1Chicago was where Cassius Clay, ahem, became a man. In 1958, at 16, he visited for the Golden Gloves tournament. The night before the semifinals, he asked a cabby to take him to find prostitutes. They found them at the corner of 47th and Calumet. For $9, a woman offered a room and a “trip around the world” (that is, a little bit of everything), and Clay lost his virginity. He also lost his match.
2On a return trip in 1959, he heard a recording of Louis Farrakhan singing “A White Man’s Heaven Is a Black Man’s Hell”—Muhammad Ali’s introduction to the Nation of Islam. For years, the Nation, which opposes frivolous sport, tolerated his boxing, presumably because it made money for the group and drove recruitment. But in 1969, during the fighter’s suspension for draft dodging, Elijah Muhammad banned Ali from the Nation and stripped him of his Muslim name (which Ali ignored) after Ali told Howard Cosell that he wanted to return to the ring to make more money—a sin in the Nation’s eyes.
3Some of Ali’s four wives overlapped in spiritual marriages, if not legal ones.

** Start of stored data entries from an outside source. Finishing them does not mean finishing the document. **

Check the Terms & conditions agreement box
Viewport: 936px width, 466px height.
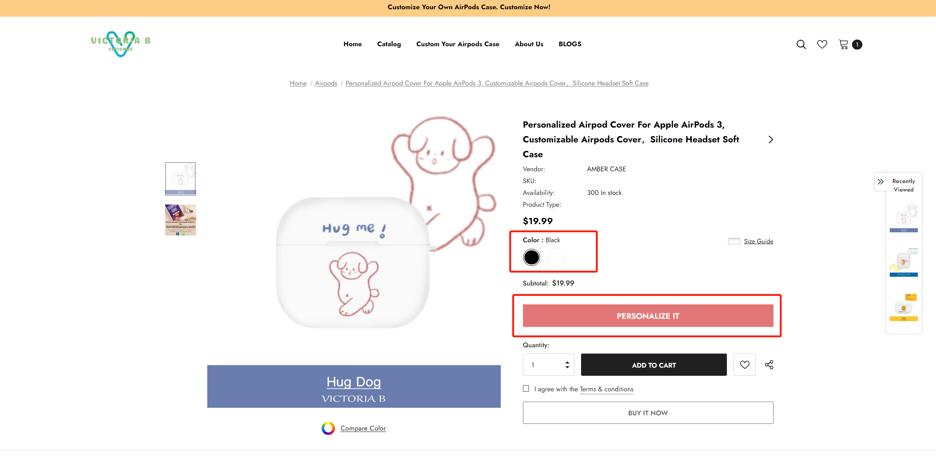526,388
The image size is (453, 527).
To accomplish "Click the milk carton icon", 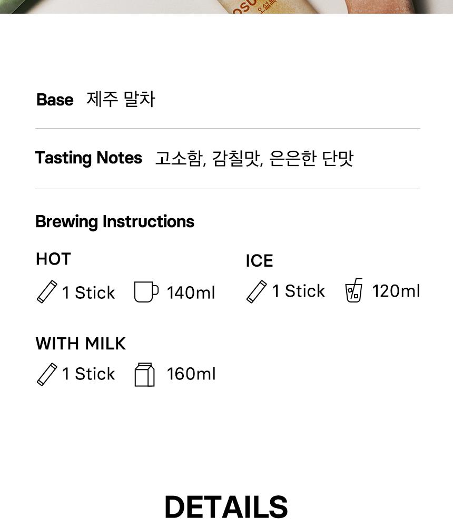I will [x=145, y=374].
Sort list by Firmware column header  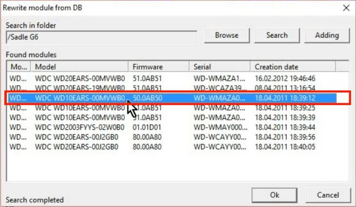coord(159,67)
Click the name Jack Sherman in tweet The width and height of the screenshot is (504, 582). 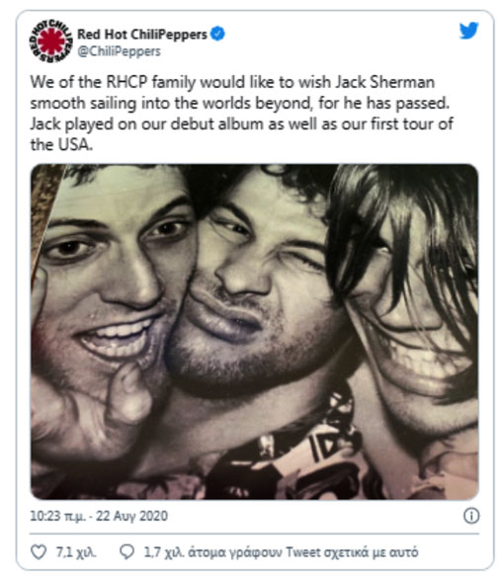(384, 82)
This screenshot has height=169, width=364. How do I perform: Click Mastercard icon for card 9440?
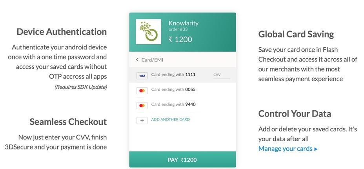(142, 106)
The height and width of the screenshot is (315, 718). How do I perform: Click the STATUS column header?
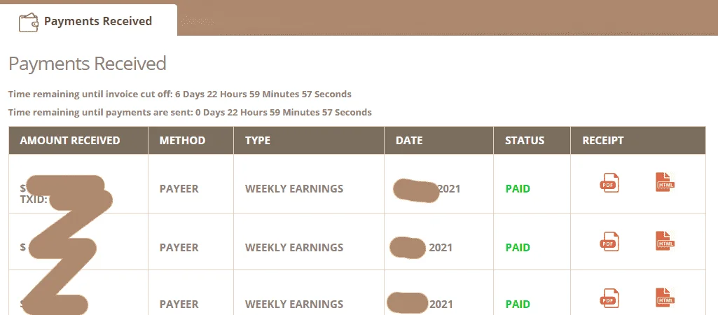tap(525, 141)
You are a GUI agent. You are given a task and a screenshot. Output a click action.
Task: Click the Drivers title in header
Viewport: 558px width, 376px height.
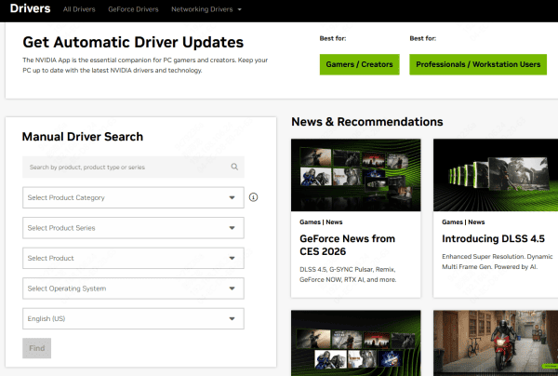29,9
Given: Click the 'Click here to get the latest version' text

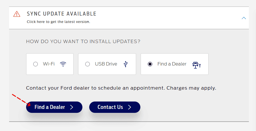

At various points, he lived with multiple women, even referring to a mistress as his wife while meeting Filipino dictator Ferdinand Marcos. Pseudopolygamy wasn’t harmony. Wife No. 3 suspected wife No. 2, who once worked at Shabazz Restaurant on 71st Street, of poisoning her.
4For years, questions of a fix have plagued Clay’s 1964 upset of Sonny Liston that first made him heavyweight champ. Eig uncovered new evidence in a memo that circulated within Clay’s camp that Liston had a financial incentive to take a dive. Liston’s people paid Clay and his sponsors $50,000 for the rights to Clay’s next fight—including the power to name his opponent, which guaranteed a rematch.
5Ali regretted one of his most famous statements: “I ain’t got no quarrel with the Viet Cong.” He was proud he resisted the draft but sorry he upset so many people. Eig writes: “He loved being loved more than he loved being admired.”